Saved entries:
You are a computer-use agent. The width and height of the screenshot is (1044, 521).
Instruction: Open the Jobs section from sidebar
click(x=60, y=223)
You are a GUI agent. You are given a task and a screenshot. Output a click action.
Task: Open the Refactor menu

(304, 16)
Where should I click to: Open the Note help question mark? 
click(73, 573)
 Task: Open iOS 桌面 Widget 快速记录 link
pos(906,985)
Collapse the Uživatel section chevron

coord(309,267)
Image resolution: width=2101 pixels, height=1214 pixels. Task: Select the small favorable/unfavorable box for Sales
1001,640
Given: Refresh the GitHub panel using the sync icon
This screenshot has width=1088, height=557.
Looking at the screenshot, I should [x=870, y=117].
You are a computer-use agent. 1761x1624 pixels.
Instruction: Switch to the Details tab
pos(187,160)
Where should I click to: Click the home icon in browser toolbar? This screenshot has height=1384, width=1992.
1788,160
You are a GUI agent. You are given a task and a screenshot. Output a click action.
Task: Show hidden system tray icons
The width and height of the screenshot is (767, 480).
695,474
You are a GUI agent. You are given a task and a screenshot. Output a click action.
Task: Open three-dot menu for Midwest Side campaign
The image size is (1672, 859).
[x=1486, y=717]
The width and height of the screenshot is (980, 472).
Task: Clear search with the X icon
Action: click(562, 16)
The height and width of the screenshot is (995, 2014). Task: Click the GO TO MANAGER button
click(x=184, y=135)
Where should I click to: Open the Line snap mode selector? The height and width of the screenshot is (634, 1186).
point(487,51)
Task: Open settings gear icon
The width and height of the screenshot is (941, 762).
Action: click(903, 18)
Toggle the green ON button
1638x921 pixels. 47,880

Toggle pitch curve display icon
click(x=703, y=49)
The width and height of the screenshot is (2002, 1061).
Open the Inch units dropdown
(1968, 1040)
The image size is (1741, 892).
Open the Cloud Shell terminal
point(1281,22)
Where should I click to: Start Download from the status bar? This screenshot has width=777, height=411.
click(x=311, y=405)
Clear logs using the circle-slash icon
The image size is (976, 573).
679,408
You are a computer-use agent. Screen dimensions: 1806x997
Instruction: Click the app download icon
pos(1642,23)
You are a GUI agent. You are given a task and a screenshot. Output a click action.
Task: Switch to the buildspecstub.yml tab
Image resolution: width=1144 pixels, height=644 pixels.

WHAT THE EXERCISE ASKS> When a line in the data above contains the string "computer", copy that line.

WRITTEN SOLUTION>
You are a computer-use agent. The width and height of the screenshot is (1044, 521).
You are a computer-use agent. 1761x1624 pixels.
You are a computer-use agent. Screen dimensions: 1806x997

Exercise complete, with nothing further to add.